Even if you use anonymous browsing, block ads, or hide your tracks, some websites still monitor your every move online using a new web-tracking technique called Audio Fingerprinting.
This new Fingerprinting technique can be used by companies to distribute targeted ads, as well as by law enforcement authorities to unveil VPNs or anonymous users without the need to decrypt traffic.
Most of you have come across the technique, but in another harmless form: it is used by application Shazam.
Researchers at Princeton University conducted a huge survey and discovered that Google, through too many domains it uses in its services, monitors users from 80% of all Top 1 million domains, using several tracking methods and techniques.
Of these, the latest tracking technology identified by the researchers is one based on λήψη “δακτυλικών αποτυπωμάτων” του ήχου ενός machinevia the AudioContext API. That's why: Audio Fingerprinting.
"All of the top domains, as well as 12 of the top 20, are owned by Google," the researchers note.
The AudioContext API does not collect sounds played or recorded by a machine, but collects each machine's audio signals which are then used to create unique combinations of theletterof browsing with the device.
The method has nothing to do with the device's microphone, as it is based on the way a signal is being processed.
A third-party tracker now uses the AudioContext API to send low-frequency sounds to the user's computer and then counts how much the computer needs to process the data, creating a unique fingerprint based on the hardware and software capabilities of the computer.
Top Web pages that use Audio Fingerprinting to keep you secret:
The researchers, Assistant Professor Arvind Narayanan and graduate student Steven Englehardt, created a page for live demonstration of the technique.

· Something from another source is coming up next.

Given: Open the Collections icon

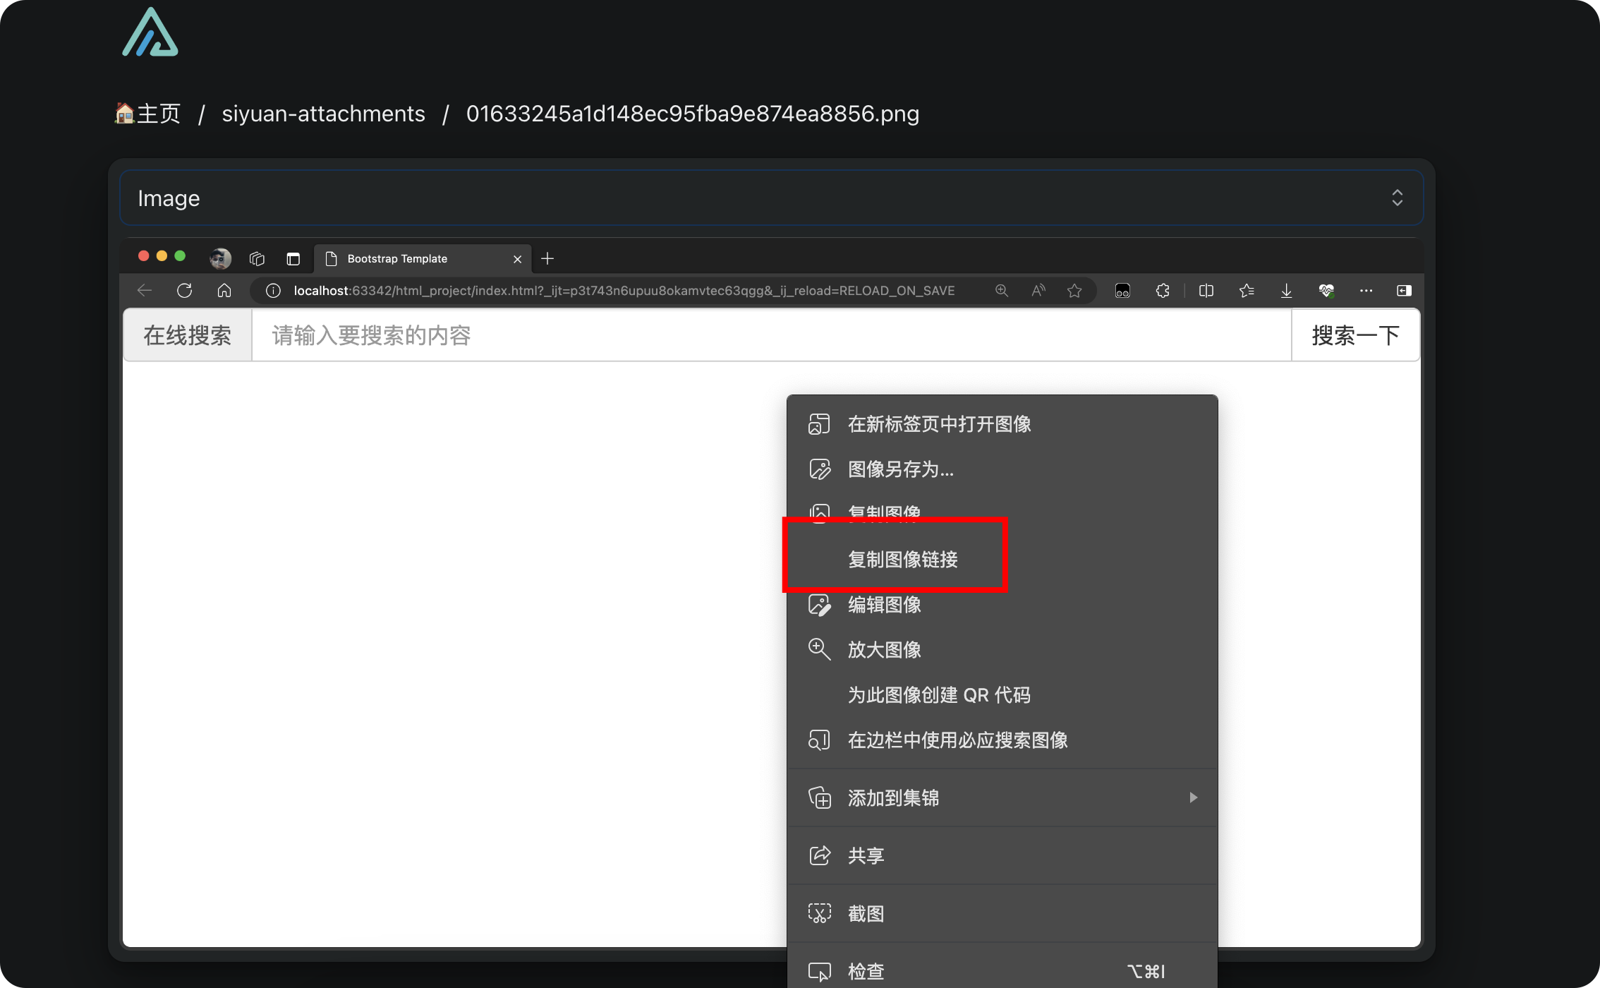Looking at the screenshot, I should 1246,290.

So if you want to check the fingerprints of your device you can do it from the test page.
https://audiofingerprint.openwpm.com/
The technique of Audio Fingerprinting is not widely adopted but seems to use a number of different approaches that in combination "silently" monitor those who browse the Internet.
To conduct the measurements and monitor the trackers, the researchers used a custom open-source software called OpenWPM, which loads web pages in Chrome, Firefox and the Internet Explore, and monitors the data collection on each page that is loaded.